Comparing both sets of histograms (Figure 1 and Figure 3), the distribution of the first histogram is binomial.  However, the posterior distribution, the secondary histogram, is similarly shaped as a positively skewed distribution.  This was an expected result described by Smith (2015), which is why the author states that the prior distribution has an effect on the posterior distribution.

The Bayesian prediction results tend to produce a bunch false negatives, compared to the real data sets, thus indicating more type II error than type I error.  When looking at the code below, the probability of finding a result that is 0.5 or larger is 15.302%.

Code

#

## Locate the data, filter out the data, and pull it into R from the computer (R, n.d.b.)

#

setwd(“C:/Users/XXX/Documents/R/dataSets”)

airplaneData=read.csv(“022016DC2NYC_1022370032_T_ONTIME.csv”, header = T, sep = “,”)

▶ [Exercise objective]:
Transcribe the Bayesian histogram passage above word for word, from "The Bayesian prediction" up to and including "computer (R, n.d.b.)".

▶ [Supplied material]:

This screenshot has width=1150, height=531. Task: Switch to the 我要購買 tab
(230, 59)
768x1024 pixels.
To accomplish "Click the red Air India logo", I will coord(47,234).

▶ [Answer to this task]:
The Bayesian prediction results tend to produce a bunch false negatives, compared to the real data sets, thus indicating more type II error than type I error.  When looking at the code below, the probability of finding a result that is 0.5 or larger is 15.302%.

Code

#

## Locate the data, filter out the data, and pull it into R from the computer (R, n.d.b.)